Download (11MB)| Preview


We proposed a portable AI fluorescence microscope (πM) based on a webcam and the NVIDIA Jetson Nano (NJN), integrating edge computing techniques for real-time target detection. πM achieves a physical magnification of ×5 and can resolve 228.1 lp/mm USAF features. Prepared microscopic samples and fluorescent polystyrene (PS) beads can be imaged clearly. πM’s body was fabricated by a 3D printer, weighing ~250 grams with dimensions of 145mm × 172 mm × 144 mm (L×W×H), costing ~$300. It has a similar brightfield imaging quality compared to benchtop microscopes (~$13,000). The customized convolution neural network (CNN) inside the NJN can realize feature extraction, real-time PS bead counting, and red blood cell counting without data transfer and offline image processing. Compared with two model-free image processing methods (OpenCV and CLIJ2), our CNN method is robust in bead counting at different concentrations.
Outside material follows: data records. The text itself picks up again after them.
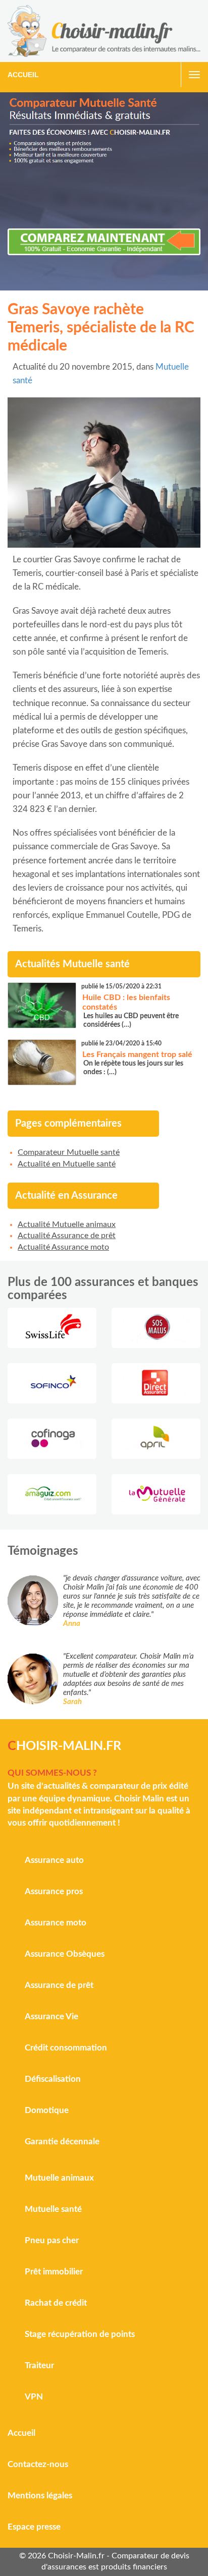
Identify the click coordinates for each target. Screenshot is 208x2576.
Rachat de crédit (56, 2303)
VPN (34, 2396)
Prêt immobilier (54, 2271)
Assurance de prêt (59, 1985)
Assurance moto (55, 1922)
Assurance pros (54, 1891)
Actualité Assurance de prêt (67, 1236)
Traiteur (39, 2365)
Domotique (47, 2110)
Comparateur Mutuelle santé (69, 1152)
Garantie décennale (62, 2141)
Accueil (23, 75)
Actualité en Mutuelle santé (67, 1164)
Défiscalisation (53, 2079)
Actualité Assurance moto (63, 1247)
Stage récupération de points (80, 2334)
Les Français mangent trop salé (137, 1054)
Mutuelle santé (53, 2209)
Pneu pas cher (52, 2240)
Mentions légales (40, 2495)
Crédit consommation (66, 2047)
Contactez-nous (38, 2464)
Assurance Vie (51, 2016)
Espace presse (34, 2527)
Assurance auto (54, 1860)
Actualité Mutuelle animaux (67, 1224)
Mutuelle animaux (59, 2178)
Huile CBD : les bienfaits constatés (126, 1002)
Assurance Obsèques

Six aggregated beads can be correctly counted with 80% accuracy. Regarding feature extraction and human RBC counting, our CNN also obtained closer results to the ground truth (GT) than the CLIJ2 method (GT: 201; CNN: 196; CLIJ2: 189). With a miniature size and real-time analysis, πM has potential in point of-care testing, field microorganism detection, and clinical diagnosis in resource-limited areas.